From Publishers Weekly
Doors drummer Densmore, who had a love-hate relationship with lead singer Morrison, sympathetically chronicles the self-destructive Lizard King's rise and fall. "Densmore's detailed account . . . is often narrated in a glib style" but remains "indispensable for fans of one of rock music's most flamboyant and controversial groups," said PW . Photos.

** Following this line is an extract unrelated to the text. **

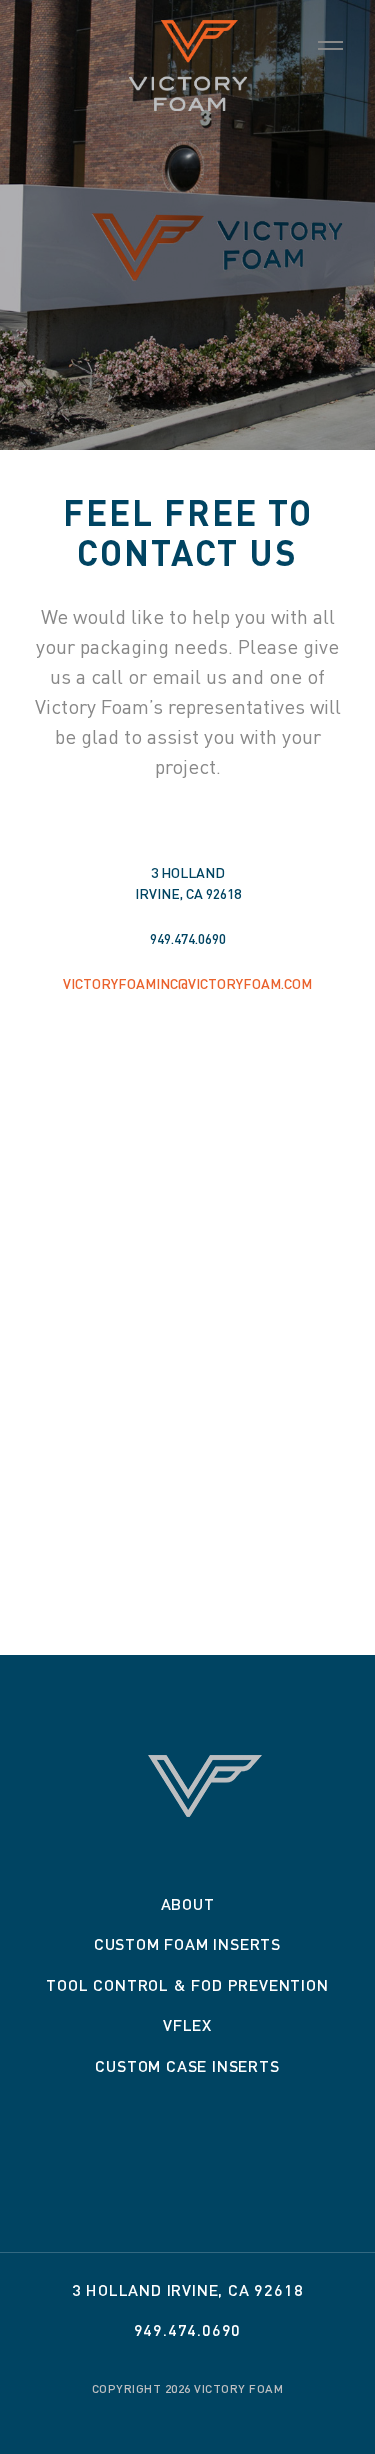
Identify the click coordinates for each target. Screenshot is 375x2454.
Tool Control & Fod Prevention (187, 1984)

Copyright 1991 Reed Business Information, Inc.
From Library Journal
Such is the mystique, the iconoclastic reverence, the enduring commercial success and marketability of Jim Morrison, enigmatic lead singer of the Doors, 19 years after his death, that Densmore, founding Doors member and drummer, is repeatedly upstaged in his own autobiography. Densmore's inside-out account of the group's history perceptively examines relationships, dynamics, creative evolution, difficulties, and artistry, but Morrison in his many guises--angst-ridden poet, Lizard King, pop icon, and alcoholic--invariably dominates every chapter, story, and anecdote. In fact, Densmore addresses significant chunks of italicized text directly to Morrison in a therapeutic attempt to reconcile his own ambiguous feelings, often becoming overly confessional. This book should be very popular, especially as filmmaker Oliver Stone's anticipated Doors movie will undoubtedly create a new wave of Jim Morrison/Doors mania. Previewed in Prepub Alert, LJ 5/1/90.- Barry Miller, Austin P.L., Tex.